Cross-Cutting Mechanisms
Tax-based Incentives for Investors
Some form of government (local or national) driven fiscal support is imperative for clean energy projects to be attractive to equity investors and lenders, as they will be comparing the EE & RE investment against alternative uses of their capital – that may provide higher returns. Tax-exempt bonds have proven to be both a powerful incentive and a relatively easily implemented mechanism to make the clean energy financial climate attractive and leverage the real and perceived uncertainties of such investments.85 In the RE sector investors can also apply to be subject to an Investment Tax Credit based on the capacity installed on the building, or a Production Tax Credit that is realized based on renewable energy production.86
Risk Management & Insurance
Although often overestimated, clean energy finance is still a relatively new market and risks of capital losses are one of the identified market barriers. This is exacerbated in emerging markets with nascent legal and regulatory systems and where transactions involve currency exchange. Both more traditional insurance companies (e.g. Energi and PowerGuard) and agencies spun from the development banks (e.g. the World Bank’s Multilateral Investment Guarantee Agency) are developing mechanisms and policies to ensure investments in sustainable energy projects.
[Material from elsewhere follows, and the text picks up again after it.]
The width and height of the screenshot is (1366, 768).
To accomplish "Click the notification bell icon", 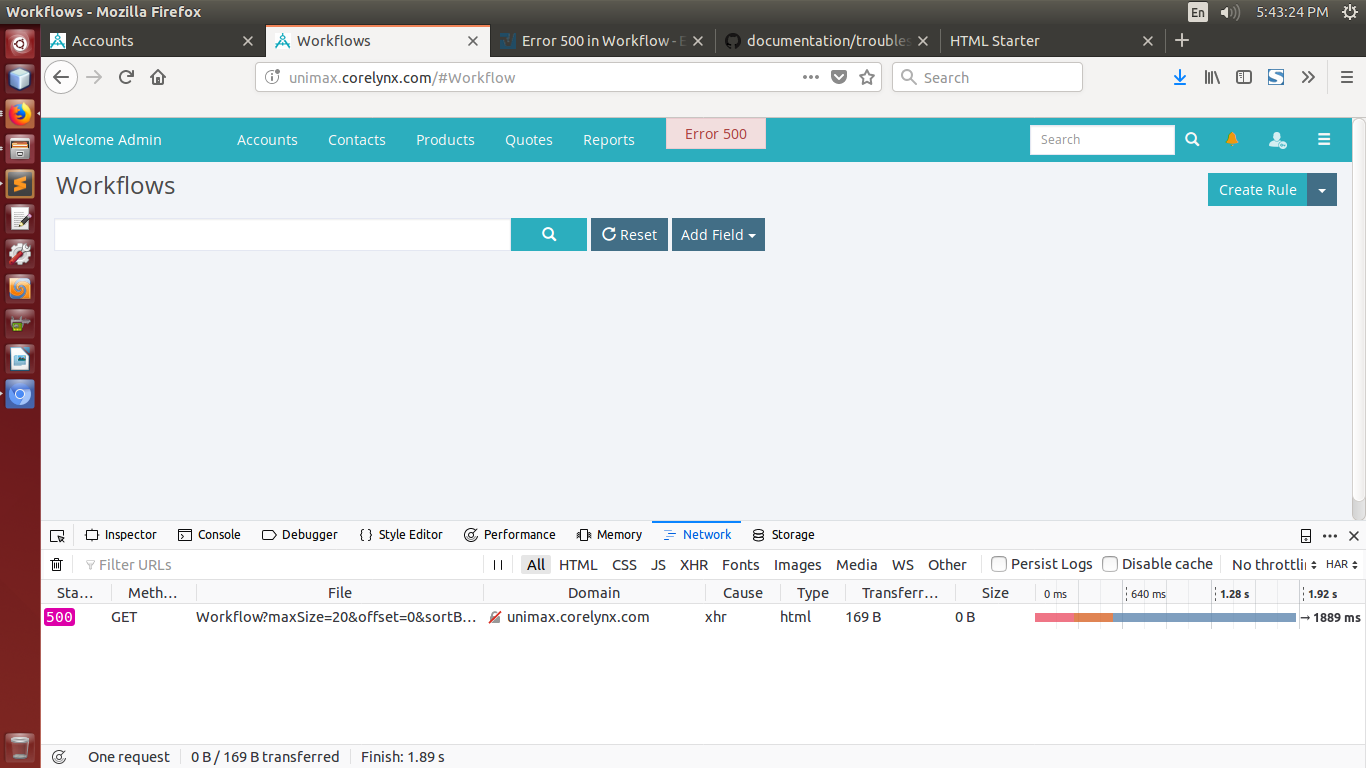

Either these insurance programs can act as back-stops to an investment, or a government agency can be involved to take on this role (as has been done with MESA in NYC, with the NYCEEC capital as a back-stop).
The link between the Capital Market and the Customer’s “repayments by savings” (between high-risk investments and safe loans)
In most mechanisms, there is an agency acting as the link between 1) customers, who want a predictable payback plan that doesn’t increase their monthly costs, and 2) the capital market which sees business opportunities in clean energy investments and is willing to take risks for the potential of greater returns. This agency could be an actor on the financial market (often arranged into an SPE) or an existing energy agency, such as an ESCO or a utility. Depending on what type of agency takes on the role as the focal point of an EE project, partnerships with investors, insurance companies, energy contractors, etc. will vary and will need different types of regulatory support.